As to godliness, he will go on to encourage a pursuit that we can actually do from our sheltered homes, vv. 11-12—

But you, man of God, flee from all this, and pursue righteousness, godliness, faith, love, endurance and gentleness.  Fight the good fight of the faith.  Take hold of the eternal life to which you were called when you made your good confession in the presence of many witnesses.

Consider the opportunity to pursue godliness, through the very things mentioned, in our present situation!  Righteousness?  You likely have more time at the moment to spend reading God’s Word and in prayer, personally and perhaps with members of your family, than when life goes on at its “normal” pace.  Faith?  As anxious thoughts arise in the uncertainties this little virus brings, it is a good time to read of God’s care in Matthew 6:25-34, or follow along with the Psalmists as they pour out their anxious thoughts to the Lord and are comforted by his faithfulness.  Love?  There are opportunities around you to call and give a word of encouragement to someone, and if you are healthy you may be able to serve someone in need of something truly essential.  Certainly you can pray for medical personnel, those who work in care facilities, first responders, grocery store clerks, and others who are serving in places of exposure on behalf of the general population.  And how about gentleness?  Dare I ask if your home might benefit from this spirit, as people begin to feel “cooped up”?

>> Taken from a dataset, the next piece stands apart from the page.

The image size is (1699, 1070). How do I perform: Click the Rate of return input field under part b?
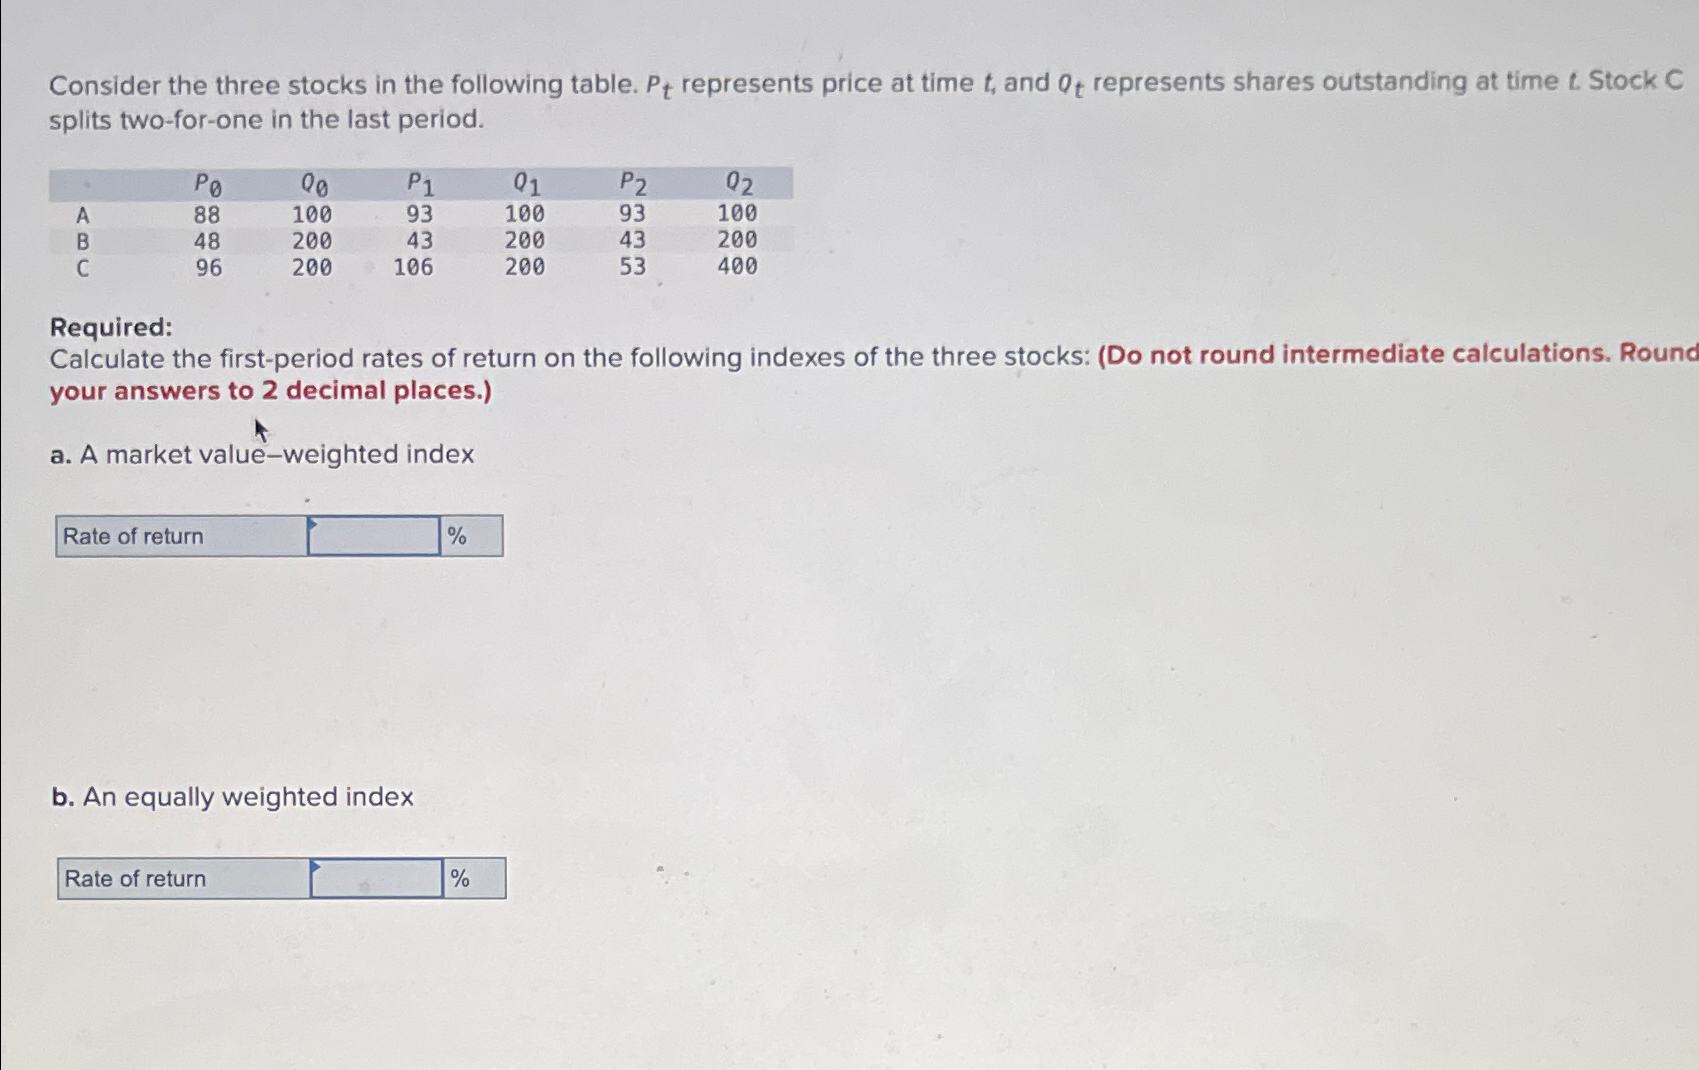click(375, 878)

The second side of that challenge will be contentedness.  Are you good with food and clothing?  If we go out for things less than “essential”, we really need to think about what that means.  Perhaps we don’t believe exposure is really a risk, but we should perhaps watch the news to see the climb of the “curve”, the numbers of infected not nearly at its peak.  It is possible we doubt the serious nature of COVID 19, but again—check the numbers!  Maybe we think we are strong and would only have a mild experience of this disease personally.  Not thinking, of course, of the vulnerable people we might expose as a carrier of the virus.  I have heard people speak proudly that they believe God will protect them, and of course—he has made provision for our eternity and if we are in Christ through faith.  We know where we are going if the virus takes us out!  But God has also given us the mental capacity to assess risk and be wise, and love that leads us to think of others beyond ourselves, so that stance may not be as godly as we think.  Exactly what is so “essential” that it is worth putting ourselves and the lives of others in real danger?

What a great time to explore our soul!  What do you require to be content?  How is your godliness growth curve?  Ask God to help you use this time of national emergency to good purpose in your personal development as a faithful follower of Jesus Christ. As you do, for the sake of serving Christ and others, be wise, careful and loving in the choices you make.